Full title: "Google Cloud demonstrates the world’s largest distributed training job for large language models across 50000+ TPU v5e chips"<p>Summary from Bard: "This article is about training large language models (LLMs) on Google Cloud TPUs. It discusses the challenges of training LLMs at scale, and how Google Cloud TPU Multislice Training addresses these challenges. The article also details the results of a recent experiment in which Google trained a 128B parameter LLM on 50,944 TPU v5e chips. This experiment is the largest publicly disclosed LLM distributed training job to date."

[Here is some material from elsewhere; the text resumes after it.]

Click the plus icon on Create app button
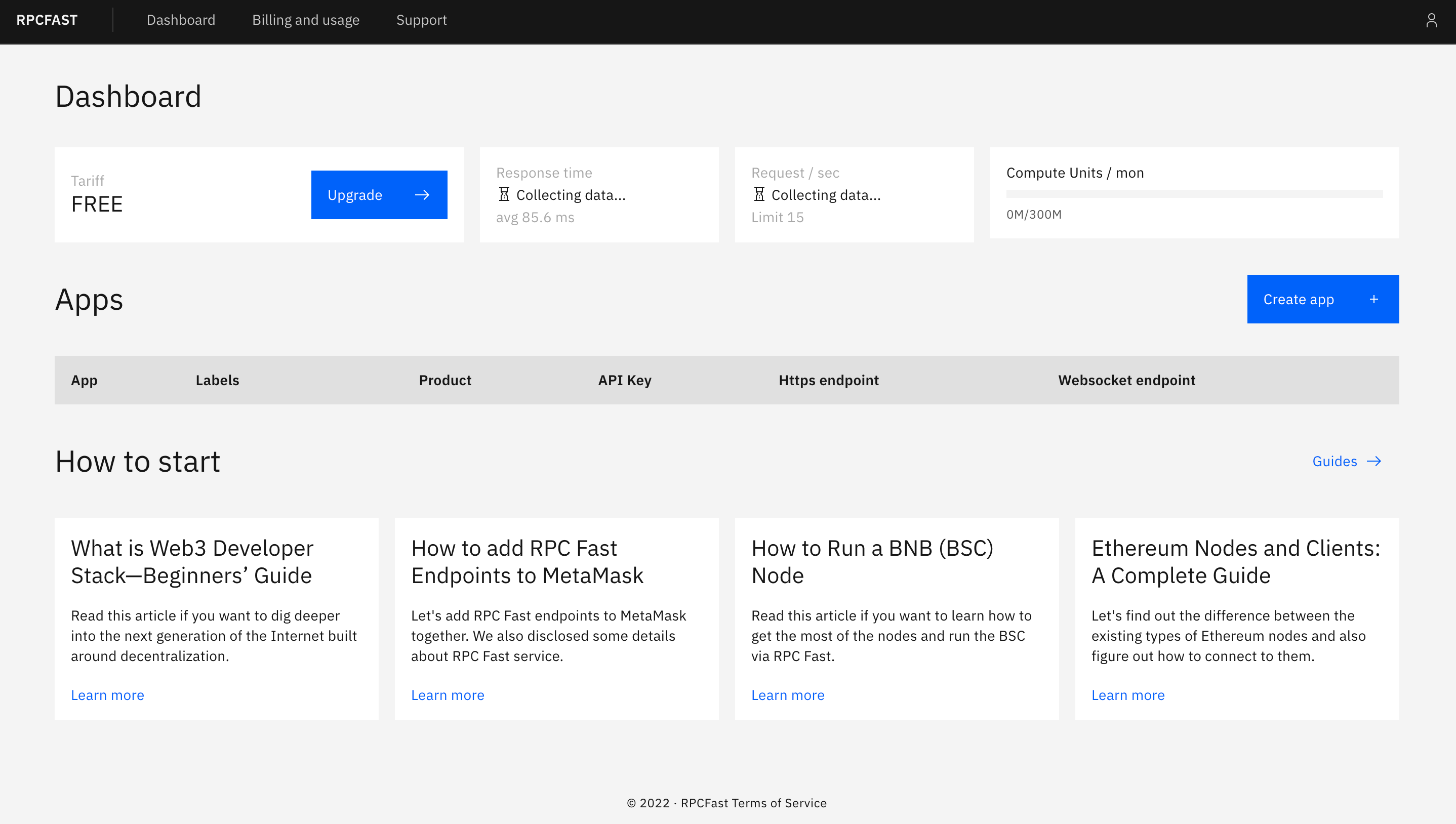The image size is (1456, 824). pos(1373,299)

Question for rwitten or anyone else involved in this project:<p>I see a per-device batch size of 6 for the 16B model. With 256x199 = 50944 TPUs and a sequence length of 2048, this works out to 104M tokens per batch. This is much larger than typical for training runs of dense LMs of this size, which are usually closer to ~4M tokens per batch.<p>Was your critical batch size really this large? In other words, did you really see a benefit as compared to a much smaller batch size (and probably many fewer TPUs)? Did you use some special learning rate schedule or optimizer to achieve this?
Ok so they claim in the article, 50000 TPU’s is equivalent to 10 exaflop floating point computations. That is equivalent to ~2,512 NVIDIA H100’s, which is like really small. Just shows the difference between TPU’s and GPU’s I guess. Inflection, a new LLM company created a 20,000 H100 cluster, I’m positive OpenAI, Tesla, Meta etc have orchestrated a job on more than 2500 H100 GPU’s.
Something that doesn't seem worth bragging about is that the startup time increases linearly with the cluster size. Wouldn't you want it to be constant? What's the issue there?